Clinton Cyberattacke
© Reuters/Carlos Barria/File Photo
The FBI released notes from its investigation into Hillary Clinton's unauthorized private email server on Friday right before a long holiday weekend limiting its impact on the media narrative.

On Friday, the FBI released documents detailing its investigative process into Hillary Clinton's alleged malfeasance as Secretary of State tied to the use of an unauthorized private email server that opponents contest placed America's national security in peril by leaving it vulnerable to hacks from foreign powers.

The timing of the release, ahead of a three-day holiday weekend in the United States - a historic lull point in American media coverage as families across the country plan vacations and gather around the barbecue - appears to be the product of a careful stagecraft to limit the impact of the incendiary findings.

Notably, the FBI report included statements by a Hillary Clinton aide, Justin Cooper, who recalled "two instances where he destroyed Clinton's old mobile phones by breaking them in half or hitting them with a hammer" in stark violation to the mandate for evidence preservation placed on public figures if they have receive a subpoena or if it was foreseeable to a reasonable person that they may be in the future.

Hillary Clinton had at least 13 mobile devices according to the investigation, used by the former Secretary of State to send official emails using her private email server, in a practice some are likening to a mobster's use of burner phones to avoid detection by authorities. Her top aide, Huma Abedin, chalked up the unusual use of mobile devices to Clinton's age and technological ignorance suggesting that Hillary would use a new phone for a few days before reverting back to an older, more familiar model.

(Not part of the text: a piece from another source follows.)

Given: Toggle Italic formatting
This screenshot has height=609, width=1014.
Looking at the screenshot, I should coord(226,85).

It has also been established in the FBI investigatory findings that Hillary Clinton's IT team wiped the email server erasing any potentially incriminating evidence after she had already received a subpoena from the House Select Committee on Benghazi - an act that appears to meet federal criminal standards for destruction of evidence and failure to preserve documents when under an obligation by subpoena.

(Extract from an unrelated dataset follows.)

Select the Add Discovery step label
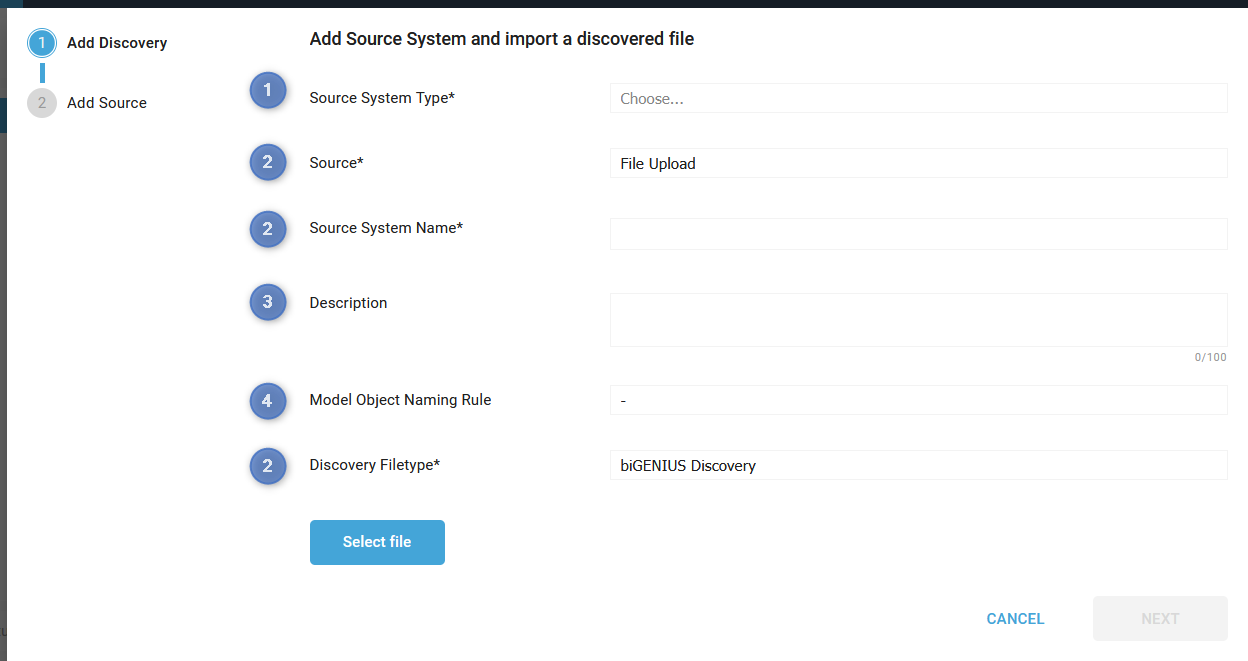1248x661 pixels. coord(117,43)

Hillary received a subpoena from the House Select Committee on March 4, 2015 instructing her to preserve and deliver all emails from her personal servers, but three weeks later a staffer with Platte River Networks (PRN), Hillary's IT team that managed the homebrew server, permanently erased the contents of the former Secretary of State's email archive with a program called Bleach Bit. The FBI findings show that the PRN staff member "was aware of the existence of the preservation request and the fact that it meant he should not disturb Clinton's email data on the PRN server."

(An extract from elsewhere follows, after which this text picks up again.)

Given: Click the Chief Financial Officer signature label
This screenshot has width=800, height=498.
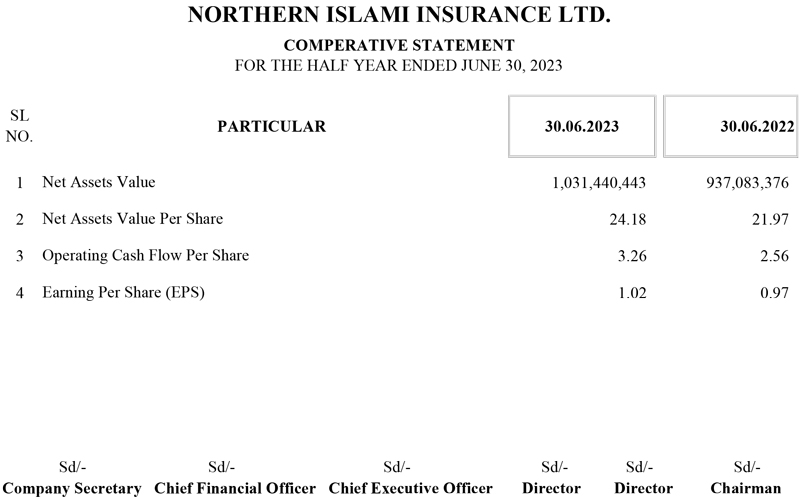Looking at the screenshot, I should 235,489.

Federal officials appear to have decided not to pursue criminal charges against the low-level IT staffer who was not the target of the investigation and were unable to find a definitive link between Hillary and the destruction of evidence - such as a direct order by Secretary Clinton to delete the documents. It is established that there was a conference call between the PRN staff member and "President [Bill] Clinton's Staff" immediately before the deletion of emails, but the contents of that call are unknown.